3. Check which documents you need to legalize
- Find out if your new country has a treaty with your native country.
- Find out which documents need translation and into which language.
- Find out which documents you need to legalize.
- Provide birth certificates, marriage certificates, evidence of (special) (work) skills, diplomas, recommendation letters.
- Start on time.
4. Check your insurance policies and ask for advice
- Create an overview of your current policies, contract terms, contact information.
- Ask about the consequences of your emigration with regards to current insurance policies and make sure that you terminate them in time.
- Make sure that you terminate home insurances, property insurances, car insurances etc. at the correct time: not too early (not insured), not too late (double costs).

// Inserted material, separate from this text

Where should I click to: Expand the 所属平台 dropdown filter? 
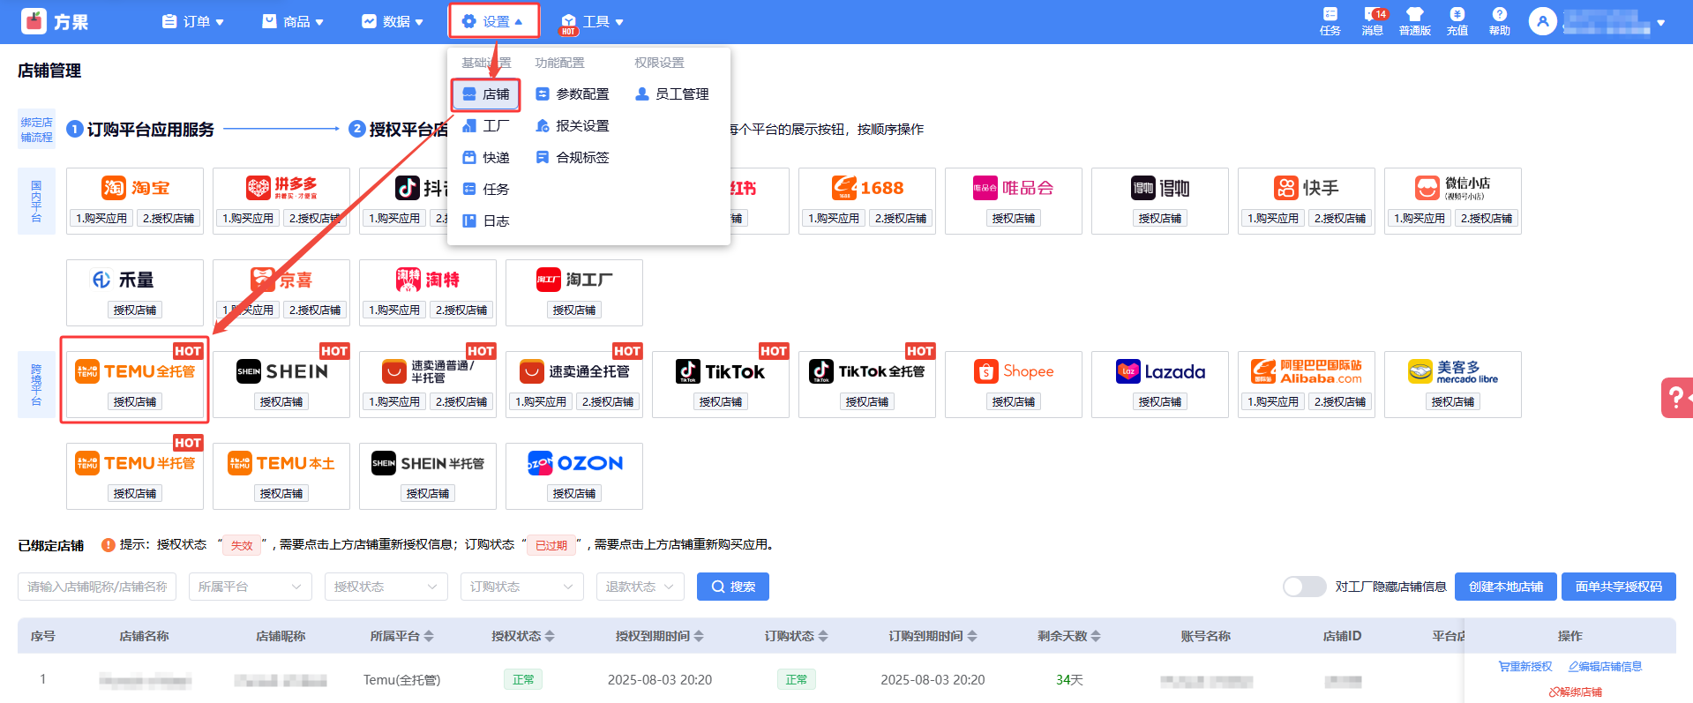tap(251, 587)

- Read up on (international) health insurances. Find orientation on www.expatinsurances.org.
- Get information from an insurance expert about:
- Ending your current health insurance.
- Whether your new country has treaties with your home country.
- Whether to get local insurance or not.
- Whether the insurance provided by your local employer provides enough coverage.
- Getting international health insurance.
- Start on time, mindful of how long medical checks can take to complete.
4. How to prepare documents?
- Check the validity of all passports. Or arrange passports for family members with a different kind of ID.
- Also bring: passport photos, drivers licenses (possibly a temporary international driver's license), birth certificates, marriage certificates, last wills, documents on euthanasia, police certificates, divorce papers, death certificates (if your previous partner died), recommendation letters, diplomas, resume/CV, medical files, evidences of being creditworthy, school files, insurance papers, student ID's, medicine recipes and proof of the vaccinations you had.
- Make an easy-to-find archive for every family member with (copies of) personal documents.
- Make sure you know about recent developments concerning double nationalities and find out how to extend your passport in your new home country.
- Consider using an online/digital safe or cloud functionality and give access to your lawyer or someone you trust.
- Gather receipts of the properties you take with you (proof you own them already, to avoid breaking import laws).